- [About this task]
Output the entries underneath exactly as they are.
═════ Records for this task ═════
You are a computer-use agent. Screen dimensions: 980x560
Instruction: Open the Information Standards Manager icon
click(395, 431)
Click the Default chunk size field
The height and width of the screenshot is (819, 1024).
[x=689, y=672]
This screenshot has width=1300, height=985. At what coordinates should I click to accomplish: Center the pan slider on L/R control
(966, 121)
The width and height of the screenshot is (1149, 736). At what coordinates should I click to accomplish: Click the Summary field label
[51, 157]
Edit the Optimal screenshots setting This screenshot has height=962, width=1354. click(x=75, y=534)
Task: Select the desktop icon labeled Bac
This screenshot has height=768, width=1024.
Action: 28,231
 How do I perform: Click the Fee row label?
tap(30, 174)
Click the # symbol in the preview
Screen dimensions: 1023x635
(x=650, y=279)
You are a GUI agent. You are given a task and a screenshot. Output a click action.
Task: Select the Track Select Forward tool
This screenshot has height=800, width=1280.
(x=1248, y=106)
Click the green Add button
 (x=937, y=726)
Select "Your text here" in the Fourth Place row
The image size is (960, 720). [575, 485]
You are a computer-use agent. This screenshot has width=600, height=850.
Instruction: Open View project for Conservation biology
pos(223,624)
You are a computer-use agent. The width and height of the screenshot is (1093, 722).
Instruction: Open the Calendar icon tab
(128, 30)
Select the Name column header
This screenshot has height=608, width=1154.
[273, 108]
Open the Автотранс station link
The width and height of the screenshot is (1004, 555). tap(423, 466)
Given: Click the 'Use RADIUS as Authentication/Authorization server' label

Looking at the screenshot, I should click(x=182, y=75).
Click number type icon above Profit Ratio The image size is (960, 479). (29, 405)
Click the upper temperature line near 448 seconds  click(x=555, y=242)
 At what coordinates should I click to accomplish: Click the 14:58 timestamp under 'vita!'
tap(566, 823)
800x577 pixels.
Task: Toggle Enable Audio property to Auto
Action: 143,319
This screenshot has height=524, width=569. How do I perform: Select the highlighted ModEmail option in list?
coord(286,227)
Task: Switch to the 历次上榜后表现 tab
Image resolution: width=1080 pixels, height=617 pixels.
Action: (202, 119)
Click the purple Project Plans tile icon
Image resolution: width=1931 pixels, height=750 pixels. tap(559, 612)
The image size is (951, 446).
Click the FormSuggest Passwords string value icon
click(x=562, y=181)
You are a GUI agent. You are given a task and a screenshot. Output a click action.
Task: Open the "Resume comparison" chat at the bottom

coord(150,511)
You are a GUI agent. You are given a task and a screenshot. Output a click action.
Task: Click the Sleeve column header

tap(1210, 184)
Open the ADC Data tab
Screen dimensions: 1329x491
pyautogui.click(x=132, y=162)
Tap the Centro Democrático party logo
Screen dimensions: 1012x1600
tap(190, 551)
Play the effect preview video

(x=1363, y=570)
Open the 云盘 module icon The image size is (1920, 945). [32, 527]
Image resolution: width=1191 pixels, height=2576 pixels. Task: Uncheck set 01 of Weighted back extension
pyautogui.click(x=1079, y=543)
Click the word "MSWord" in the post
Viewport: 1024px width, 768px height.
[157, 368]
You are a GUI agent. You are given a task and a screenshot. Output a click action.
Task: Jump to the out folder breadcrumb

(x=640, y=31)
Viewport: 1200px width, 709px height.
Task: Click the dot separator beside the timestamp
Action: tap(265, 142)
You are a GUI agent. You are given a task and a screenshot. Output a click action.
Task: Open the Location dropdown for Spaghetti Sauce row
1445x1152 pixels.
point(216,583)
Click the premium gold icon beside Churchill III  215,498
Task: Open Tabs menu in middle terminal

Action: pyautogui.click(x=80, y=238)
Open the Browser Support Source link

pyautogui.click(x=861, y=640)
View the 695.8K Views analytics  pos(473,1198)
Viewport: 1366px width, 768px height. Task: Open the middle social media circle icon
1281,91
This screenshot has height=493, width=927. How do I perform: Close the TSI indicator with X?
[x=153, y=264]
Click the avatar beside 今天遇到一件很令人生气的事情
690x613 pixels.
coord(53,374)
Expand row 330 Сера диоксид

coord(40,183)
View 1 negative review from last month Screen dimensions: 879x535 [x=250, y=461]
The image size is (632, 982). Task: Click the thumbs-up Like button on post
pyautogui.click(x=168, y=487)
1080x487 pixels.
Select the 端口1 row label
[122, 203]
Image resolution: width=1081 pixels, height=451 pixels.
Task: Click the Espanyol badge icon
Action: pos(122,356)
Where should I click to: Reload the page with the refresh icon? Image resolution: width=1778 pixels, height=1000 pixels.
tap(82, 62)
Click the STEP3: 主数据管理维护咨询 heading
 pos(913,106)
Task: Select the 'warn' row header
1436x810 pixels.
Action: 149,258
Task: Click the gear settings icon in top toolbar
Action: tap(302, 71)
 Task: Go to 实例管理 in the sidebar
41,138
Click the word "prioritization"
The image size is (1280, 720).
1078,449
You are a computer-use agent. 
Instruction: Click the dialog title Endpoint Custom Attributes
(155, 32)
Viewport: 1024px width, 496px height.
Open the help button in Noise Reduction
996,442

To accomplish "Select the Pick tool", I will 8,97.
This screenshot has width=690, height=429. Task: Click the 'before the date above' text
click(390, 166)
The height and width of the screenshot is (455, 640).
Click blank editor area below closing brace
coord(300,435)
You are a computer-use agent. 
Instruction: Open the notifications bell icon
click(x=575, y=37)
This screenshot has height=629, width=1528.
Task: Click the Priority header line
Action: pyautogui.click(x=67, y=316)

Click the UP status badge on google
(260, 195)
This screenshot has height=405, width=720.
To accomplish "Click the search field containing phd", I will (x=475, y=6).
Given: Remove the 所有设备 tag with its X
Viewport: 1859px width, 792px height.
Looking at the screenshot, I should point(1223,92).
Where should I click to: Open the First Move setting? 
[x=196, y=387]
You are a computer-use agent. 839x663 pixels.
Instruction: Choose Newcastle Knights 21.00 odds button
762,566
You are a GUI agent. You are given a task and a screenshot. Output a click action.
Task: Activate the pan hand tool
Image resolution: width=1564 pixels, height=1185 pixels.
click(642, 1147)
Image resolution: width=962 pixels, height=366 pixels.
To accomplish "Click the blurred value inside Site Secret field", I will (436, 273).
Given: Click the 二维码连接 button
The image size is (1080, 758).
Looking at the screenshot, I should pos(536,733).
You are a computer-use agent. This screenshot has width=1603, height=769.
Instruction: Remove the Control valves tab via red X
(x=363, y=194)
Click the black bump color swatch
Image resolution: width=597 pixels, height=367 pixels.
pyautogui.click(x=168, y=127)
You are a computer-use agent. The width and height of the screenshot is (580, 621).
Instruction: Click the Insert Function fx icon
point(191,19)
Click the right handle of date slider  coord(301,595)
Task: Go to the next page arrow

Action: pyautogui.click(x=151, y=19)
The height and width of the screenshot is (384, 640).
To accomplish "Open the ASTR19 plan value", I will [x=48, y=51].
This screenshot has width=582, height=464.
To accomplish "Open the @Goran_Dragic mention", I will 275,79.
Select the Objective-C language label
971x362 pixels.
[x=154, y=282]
═════
- [Response to this exercise]
You are a computer-use agent. Screen dimensions: 980x560
Instruction: Open the Information Standards Manager icon
click(395, 431)
Click the Default chunk size field
The height and width of the screenshot is (819, 1024).
[x=689, y=672]
This screenshot has width=1300, height=985. At what coordinates should I click to accomplish: Center the pan slider on L/R control
(966, 121)
The width and height of the screenshot is (1149, 736). At what coordinates should I click to accomplish: Click the Summary field label
[51, 157]
Edit the Optimal screenshots setting This screenshot has height=962, width=1354. click(x=75, y=534)
Task: Select the desktop icon labeled Bac
This screenshot has height=768, width=1024.
Action: 28,231
 How do I perform: Click the Fee row label?
tap(30, 174)
Click the # symbol in the preview
Screen dimensions: 1023x635
(x=650, y=279)
You are a GUI agent. You are given a task and a screenshot. Output a click action.
Task: Select the Track Select Forward tool
This screenshot has height=800, width=1280.
(x=1248, y=106)
Click the green Add button
 (x=937, y=726)
Select "Your text here" in the Fourth Place row
The image size is (960, 720). [575, 485]
You are a computer-use agent. This screenshot has width=600, height=850.
Instruction: Open View project for Conservation biology
pos(223,624)
You are a computer-use agent. The width and height of the screenshot is (1093, 722).
Instruction: Open the Calendar icon tab
(128, 30)
Select the Name column header
This screenshot has height=608, width=1154.
[273, 108]
Open the Автотранс station link
The width and height of the screenshot is (1004, 555). tap(423, 466)
Given: Click the 'Use RADIUS as Authentication/Authorization server' label

Looking at the screenshot, I should click(x=182, y=75).
Click number type icon above Profit Ratio The image size is (960, 479). (29, 405)
Click the upper temperature line near 448 seconds  click(x=555, y=242)
 At what coordinates should I click to accomplish: Click the 14:58 timestamp under 'vita!'
tap(566, 823)
800x577 pixels.
Task: Toggle Enable Audio property to Auto
Action: 143,319
This screenshot has height=524, width=569. How do I perform: Select the highlighted ModEmail option in list?
coord(286,227)
Task: Switch to the 历次上榜后表现 tab
Image resolution: width=1080 pixels, height=617 pixels.
Action: (202, 119)
Click the purple Project Plans tile icon
Image resolution: width=1931 pixels, height=750 pixels. tap(559, 612)
The image size is (951, 446).
Click the FormSuggest Passwords string value icon
click(x=562, y=181)
You are a GUI agent. You are given a task and a screenshot. Output a click action.
Task: Open the "Resume comparison" chat at the bottom

coord(150,511)
You are a GUI agent. You are given a task and a screenshot. Output a click action.
Task: Click the Sleeve column header

tap(1210, 184)
Open the ADC Data tab
Screen dimensions: 1329x491
pyautogui.click(x=132, y=162)
Tap the Centro Democrático party logo
Screen dimensions: 1012x1600
tap(190, 551)
Play the effect preview video

(x=1363, y=570)
Open the 云盘 module icon The image size is (1920, 945). [32, 527]
Image resolution: width=1191 pixels, height=2576 pixels. Task: Uncheck set 01 of Weighted back extension
pyautogui.click(x=1079, y=543)
Click the word "MSWord" in the post
Viewport: 1024px width, 768px height.
[157, 368]
You are a GUI agent. You are given a task and a screenshot. Output a click action.
Task: Jump to the out folder breadcrumb

(x=640, y=31)
Viewport: 1200px width, 709px height.
Task: Click the dot separator beside the timestamp
Action: tap(265, 142)
You are a GUI agent. You are given a task and a screenshot. Output a click action.
Task: Open the Location dropdown for Spaghetti Sauce row
1445x1152 pixels.
point(216,583)
Click the premium gold icon beside Churchill III  215,498
Task: Open Tabs menu in middle terminal

Action: pyautogui.click(x=80, y=238)
Open the Browser Support Source link

pyautogui.click(x=861, y=640)
View the 695.8K Views analytics  pos(473,1198)
Viewport: 1366px width, 768px height. Task: Open the middle social media circle icon
1281,91
This screenshot has height=493, width=927. How do I perform: Close the TSI indicator with X?
[x=153, y=264]
Click the avatar beside 今天遇到一件很令人生气的事情
690x613 pixels.
coord(53,374)
Expand row 330 Сера диоксид

coord(40,183)
View 1 negative review from last month Screen dimensions: 879x535 [x=250, y=461]
The image size is (632, 982). Task: Click the thumbs-up Like button on post
pyautogui.click(x=168, y=487)
1080x487 pixels.
Select the 端口1 row label
[122, 203]
Image resolution: width=1081 pixels, height=451 pixels.
Task: Click the Espanyol badge icon
Action: pos(122,356)
Where should I click to: Reload the page with the refresh icon? Image resolution: width=1778 pixels, height=1000 pixels.
tap(82, 62)
Click the STEP3: 主数据管理维护咨询 heading
 pos(913,106)
Task: Select the 'warn' row header
1436x810 pixels.
Action: 149,258
Task: Click the gear settings icon in top toolbar
Action: tap(302, 71)
 Task: Go to 实例管理 in the sidebar
41,138
Click the word "prioritization"
The image size is (1280, 720).
1078,449
You are a computer-use agent. 
Instruction: Click the dialog title Endpoint Custom Attributes
(155, 32)
Viewport: 1024px width, 496px height.
Open the help button in Noise Reduction
996,442

To accomplish "Select the Pick tool", I will 8,97.
This screenshot has width=690, height=429. Task: Click the 'before the date above' text
click(390, 166)
The height and width of the screenshot is (455, 640).
Click blank editor area below closing brace
coord(300,435)
You are a computer-use agent. 
Instruction: Open the notifications bell icon
click(x=575, y=37)
This screenshot has height=629, width=1528.
Task: Click the Priority header line
Action: pyautogui.click(x=67, y=316)

Click the UP status badge on google
(260, 195)
This screenshot has height=405, width=720.
To accomplish "Click the search field containing phd", I will (x=475, y=6).
Given: Remove the 所有设备 tag with its X
Viewport: 1859px width, 792px height.
Looking at the screenshot, I should point(1223,92).
Where should I click to: Open the First Move setting? 
[x=196, y=387]
You are a computer-use agent. 839x663 pixels.
Instruction: Choose Newcastle Knights 21.00 odds button
762,566
You are a GUI agent. You are given a task and a screenshot. Output a click action.
Task: Activate the pan hand tool
Image resolution: width=1564 pixels, height=1185 pixels.
click(642, 1147)
Image resolution: width=962 pixels, height=366 pixels.
To accomplish "Click the blurred value inside Site Secret field", I will (436, 273).
Given: Click the 二维码连接 button
The image size is (1080, 758).
Looking at the screenshot, I should pos(536,733).
You are a computer-use agent. This screenshot has width=1603, height=769.
Instruction: Remove the Control valves tab via red X
(x=363, y=194)
Click the black bump color swatch
Image resolution: width=597 pixels, height=367 pixels.
pyautogui.click(x=168, y=127)
You are a computer-use agent. The width and height of the screenshot is (580, 621).
Instruction: Click the Insert Function fx icon
point(191,19)
Click the right handle of date slider  coord(301,595)
Task: Go to the next page arrow

Action: pyautogui.click(x=151, y=19)
The height and width of the screenshot is (384, 640).
To accomplish "Open the ASTR19 plan value", I will [x=48, y=51].
This screenshot has width=582, height=464.
To accomplish "Open the @Goran_Dragic mention", I will 275,79.
Select the Objective-C language label
971x362 pixels.
[x=154, y=282]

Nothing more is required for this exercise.